Richard Simmons, in short, had a ministry. And it is fitting that I listened to the show at the time I did—February 2017, right as I was finishing my two years as a congregational intern and starting to put parish ministry behind me (I had just been hired in my first non-ministerial job)—for what I thought at the time might be a temporary respite, but which I've realized since was a permanent break. 

So why then, if he was such a beloved figure who made such a real and meaningful difference in people's lives as a quasi-minister, did he just up and disappear one day? This is the mystery the show sets out to solve, and if you don't mind hearing a crucial plot spoiler about a podcast that aired more than four years ago, I'll tell you that the answer is already contained in the question. 

In the end, there really is no great mystery or sinister secret. Simmons isn't being held prisoner in his own home; he wasn't murdered and replaced with a body double. He just couldn't go on being people's savior. He had to quit. 

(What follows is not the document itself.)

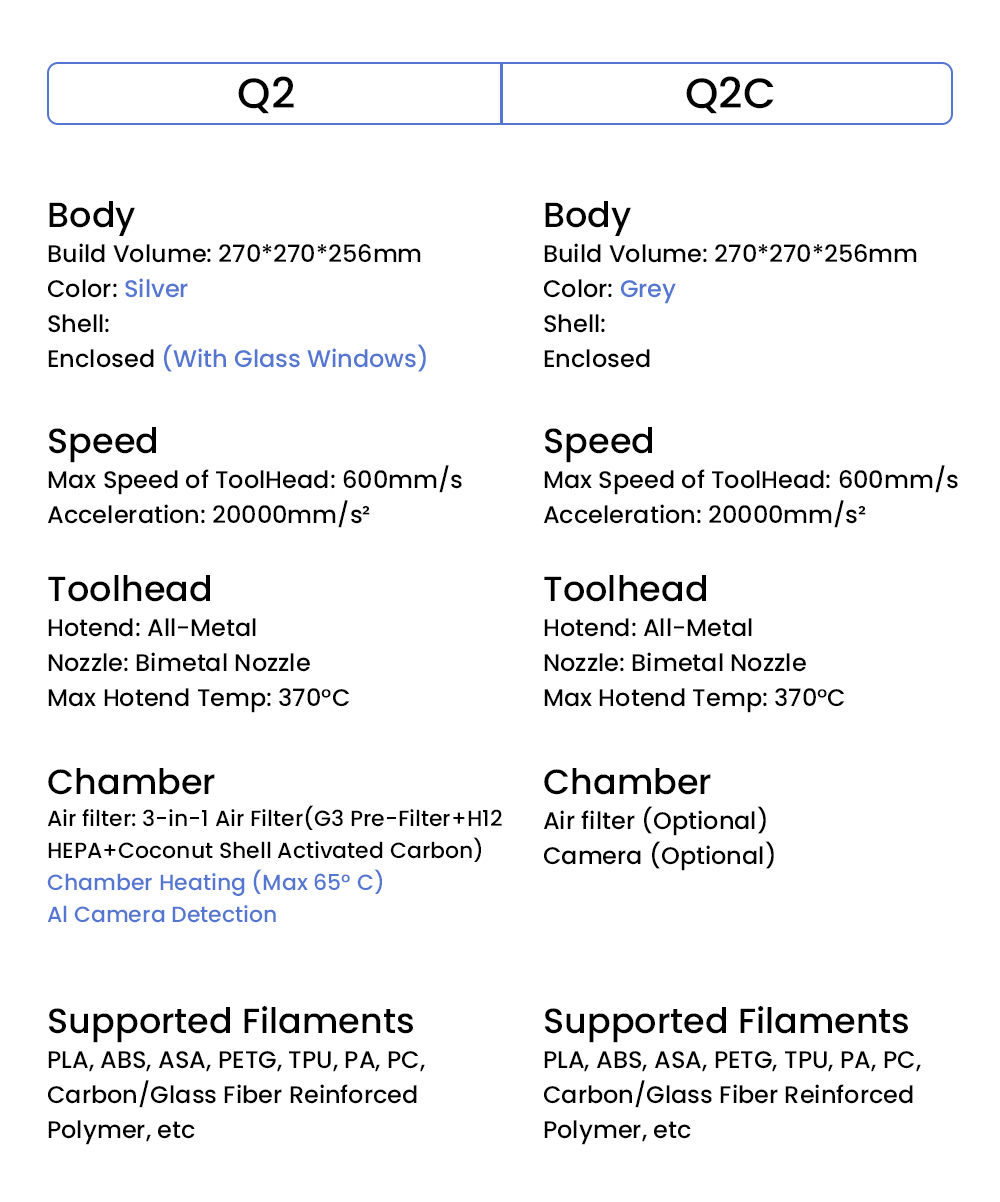The image size is (1000, 1202).
Task: Click Camera (Optional) under Q2C
Action: (x=659, y=856)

This, at least, is the conclusion the show comes to. In the end, Richard Simmons ghosted on the public and the people who adored him because he had given away too much of himself to others, and he couldn't do it anymore. He had been too generous with his time, too generous with his emotional labor. He was exhausted and depleted and needed to retreat into himself. 

In hearing this story at the time, I thought of a poem that was then very important to me. D.H. Lawrence's "Sick." In a few short lines, the poet describes how he has become sick because he has "given [him]self away," given himself "to the people when they came [...] they pecked a shred of my life [....] So now I have lost too much, and am sick." 

I imagined Simmons as Lawrence describes himself here... as a kind of Christ-figure whose body had literally become bread to his followers... "pecked away," as Lawrence's image goes.

And what I couldn't say publicly at the time, but felt keenly inside, was that my brief time in the professional ministry had been much the same sort of experience, and that in leaving it I had made a narrow escape—just as Simmons had. One that was all the more exciting for having a streak of rebellious selfishness behind it. Lawrence concludes his poem, after all, with a call to Nietzschean self-deliverance that still has the power to thrill me precisely because it shocks me: "I am trying now to learn never/to give of my life to the dead,/never, not the tiniest shred."

It's all an absurdly self-dramatizing comparison, of course. Unlike Simmons, I never literally stayed up all night talking people through their problems. (And this is not to speak to the even more self-aggrandizing religious analogies above). But I did feel sincerely that for two years I had given more of myself away than I was willing to part with, and that from then on I was going to steward my inner self more carefully, and keep at least part of my life for myself. 

A friend of mine is always trying to talk me out of this attitude. He tells me a story about a time he made an effort to connect with someone he wanted to know professionally and was rebuffed. "I just don't have time," the person told him. My friend was incensed. He thought this was a sad and impoverished attitude to take. "You should make time," my friend said, "because there's always something to learn from others, no matter who they are." The other person shook his head no. "Even if that's true," he said, "if I made time for everyone, I'd have none left for me."

My friend thinks this last response was at once both selfish and self-limiting, and maybe it is those things. But it also seems to me both right and necessary. Of course, all hard-won insights into human life only go so far. They are partial truths that should always leave room for their contraries. A person who's lacking in empathy and prone already to neglect the needs and feelings of others should probably not be advised to take the D.H. Lawrence principle to heart... they've already learned it too well, and need to figure out how to practice the opposite virtues.

But a Richard Simmons, say... one of the world's givers... they perhaps do need to be reminded sometimes not to give the entirety of themselves away. That they can and should keep some of it for themselves.